▸ **Exercise prompt**
The exercise calls for a faithful copy of all the data.
------ Study material
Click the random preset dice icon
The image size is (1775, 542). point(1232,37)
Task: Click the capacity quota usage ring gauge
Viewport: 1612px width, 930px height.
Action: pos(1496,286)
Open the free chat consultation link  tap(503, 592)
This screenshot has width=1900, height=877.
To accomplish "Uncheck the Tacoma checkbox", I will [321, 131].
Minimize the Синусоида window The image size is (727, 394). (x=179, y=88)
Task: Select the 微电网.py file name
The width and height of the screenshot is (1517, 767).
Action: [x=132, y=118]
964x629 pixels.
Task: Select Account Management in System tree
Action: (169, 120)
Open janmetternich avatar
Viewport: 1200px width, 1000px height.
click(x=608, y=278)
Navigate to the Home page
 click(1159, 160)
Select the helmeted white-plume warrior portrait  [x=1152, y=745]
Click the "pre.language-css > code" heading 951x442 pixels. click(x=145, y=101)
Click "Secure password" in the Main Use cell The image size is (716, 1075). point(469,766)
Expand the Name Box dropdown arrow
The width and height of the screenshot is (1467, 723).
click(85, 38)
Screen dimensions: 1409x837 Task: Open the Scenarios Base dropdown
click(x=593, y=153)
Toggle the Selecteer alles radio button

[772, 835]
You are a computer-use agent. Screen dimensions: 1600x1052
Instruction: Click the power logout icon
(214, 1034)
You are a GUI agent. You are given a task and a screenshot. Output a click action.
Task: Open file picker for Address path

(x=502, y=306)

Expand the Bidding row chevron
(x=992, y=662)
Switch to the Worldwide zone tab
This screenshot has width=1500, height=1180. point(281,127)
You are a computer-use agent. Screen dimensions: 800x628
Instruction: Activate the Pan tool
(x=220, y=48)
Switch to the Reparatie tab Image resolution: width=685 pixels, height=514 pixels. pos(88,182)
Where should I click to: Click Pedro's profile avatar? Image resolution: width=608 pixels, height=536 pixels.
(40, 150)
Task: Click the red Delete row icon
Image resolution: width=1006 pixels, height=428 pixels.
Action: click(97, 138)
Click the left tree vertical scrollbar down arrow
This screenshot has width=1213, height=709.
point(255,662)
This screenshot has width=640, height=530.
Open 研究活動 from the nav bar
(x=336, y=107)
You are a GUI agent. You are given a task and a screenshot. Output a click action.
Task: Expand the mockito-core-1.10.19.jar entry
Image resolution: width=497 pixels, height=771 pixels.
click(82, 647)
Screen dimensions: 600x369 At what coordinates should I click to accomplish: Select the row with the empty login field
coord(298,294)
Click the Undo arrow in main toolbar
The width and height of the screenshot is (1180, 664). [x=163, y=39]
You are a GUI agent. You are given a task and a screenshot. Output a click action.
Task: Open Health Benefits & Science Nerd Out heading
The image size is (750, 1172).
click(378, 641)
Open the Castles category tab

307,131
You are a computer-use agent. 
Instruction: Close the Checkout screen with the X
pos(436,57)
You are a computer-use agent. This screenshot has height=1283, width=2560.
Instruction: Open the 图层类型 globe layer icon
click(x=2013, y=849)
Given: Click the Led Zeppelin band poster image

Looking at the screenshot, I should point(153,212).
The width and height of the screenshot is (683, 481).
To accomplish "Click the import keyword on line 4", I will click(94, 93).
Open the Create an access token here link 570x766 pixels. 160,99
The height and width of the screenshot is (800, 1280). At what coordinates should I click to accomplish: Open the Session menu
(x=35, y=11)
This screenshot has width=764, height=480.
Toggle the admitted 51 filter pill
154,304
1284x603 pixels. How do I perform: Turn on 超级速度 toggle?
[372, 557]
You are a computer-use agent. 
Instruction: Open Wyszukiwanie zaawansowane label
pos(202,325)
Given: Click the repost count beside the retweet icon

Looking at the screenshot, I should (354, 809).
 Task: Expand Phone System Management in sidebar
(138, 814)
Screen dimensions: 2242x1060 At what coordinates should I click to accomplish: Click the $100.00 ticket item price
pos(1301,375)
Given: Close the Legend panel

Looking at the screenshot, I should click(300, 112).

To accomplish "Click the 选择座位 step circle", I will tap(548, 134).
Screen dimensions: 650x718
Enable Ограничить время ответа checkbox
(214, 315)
------------
▸ **Task answer**
Click the random preset dice icon
The image size is (1775, 542). point(1232,37)
Task: Click the capacity quota usage ring gauge
Viewport: 1612px width, 930px height.
Action: pos(1496,286)
Open the free chat consultation link  tap(503, 592)
This screenshot has width=1900, height=877.
To accomplish "Uncheck the Tacoma checkbox", I will [321, 131].
Minimize the Синусоида window The image size is (727, 394). (x=179, y=88)
Task: Select the 微电网.py file name
The width and height of the screenshot is (1517, 767).
Action: [x=132, y=118]
964x629 pixels.
Task: Select Account Management in System tree
Action: (169, 120)
Open janmetternich avatar
Viewport: 1200px width, 1000px height.
click(x=608, y=278)
Navigate to the Home page
 click(1159, 160)
Select the helmeted white-plume warrior portrait  [x=1152, y=745]
Click the "pre.language-css > code" heading 951x442 pixels. click(x=145, y=101)
Click "Secure password" in the Main Use cell The image size is (716, 1075). point(469,766)
Expand the Name Box dropdown arrow
The width and height of the screenshot is (1467, 723).
click(85, 38)
Screen dimensions: 1409x837 Task: Open the Scenarios Base dropdown
click(x=593, y=153)
Toggle the Selecteer alles radio button

[772, 835]
You are a computer-use agent. Screen dimensions: 1600x1052
Instruction: Click the power logout icon
(214, 1034)
You are a GUI agent. You are given a task and a screenshot. Output a click action.
Task: Open file picker for Address path

(x=502, y=306)

Expand the Bidding row chevron
(x=992, y=662)
Switch to the Worldwide zone tab
This screenshot has width=1500, height=1180. point(281,127)
You are a computer-use agent. Screen dimensions: 800x628
Instruction: Activate the Pan tool
(x=220, y=48)
Switch to the Reparatie tab Image resolution: width=685 pixels, height=514 pixels. pos(88,182)
Where should I click to: Click Pedro's profile avatar? Image resolution: width=608 pixels, height=536 pixels.
(40, 150)
Task: Click the red Delete row icon
Image resolution: width=1006 pixels, height=428 pixels.
Action: click(97, 138)
Click the left tree vertical scrollbar down arrow
This screenshot has width=1213, height=709.
point(255,662)
This screenshot has width=640, height=530.
Open 研究活動 from the nav bar
(x=336, y=107)
You are a GUI agent. You are given a task and a screenshot. Output a click action.
Task: Expand the mockito-core-1.10.19.jar entry
Image resolution: width=497 pixels, height=771 pixels.
click(82, 647)
Screen dimensions: 600x369 At what coordinates should I click to accomplish: Select the row with the empty login field
coord(298,294)
Click the Undo arrow in main toolbar
The width and height of the screenshot is (1180, 664). [x=163, y=39]
You are a GUI agent. You are given a task and a screenshot. Output a click action.
Task: Open Health Benefits & Science Nerd Out heading
The image size is (750, 1172).
click(378, 641)
Open the Castles category tab

307,131
You are a computer-use agent. 
Instruction: Close the Checkout screen with the X
pos(436,57)
You are a computer-use agent. This screenshot has height=1283, width=2560.
Instruction: Open the 图层类型 globe layer icon
click(x=2013, y=849)
Given: Click the Led Zeppelin band poster image

Looking at the screenshot, I should point(153,212).
The width and height of the screenshot is (683, 481).
To accomplish "Click the import keyword on line 4", I will click(94, 93).
Open the Create an access token here link 570x766 pixels. 160,99
The height and width of the screenshot is (800, 1280). At what coordinates should I click to accomplish: Open the Session menu
(x=35, y=11)
This screenshot has width=764, height=480.
Toggle the admitted 51 filter pill
154,304
1284x603 pixels. How do I perform: Turn on 超级速度 toggle?
[372, 557]
You are a computer-use agent. 
Instruction: Open Wyszukiwanie zaawansowane label
pos(202,325)
Given: Click the repost count beside the retweet icon

Looking at the screenshot, I should (354, 809).
 Task: Expand Phone System Management in sidebar
(138, 814)
Screen dimensions: 2242x1060 At what coordinates should I click to accomplish: Click the $100.00 ticket item price
pos(1301,375)
Given: Close the Legend panel

Looking at the screenshot, I should click(300, 112).

To accomplish "Click the 选择座位 step circle", I will tap(548, 134).
Screen dimensions: 650x718
Enable Ограничить время ответа checkbox
(214, 315)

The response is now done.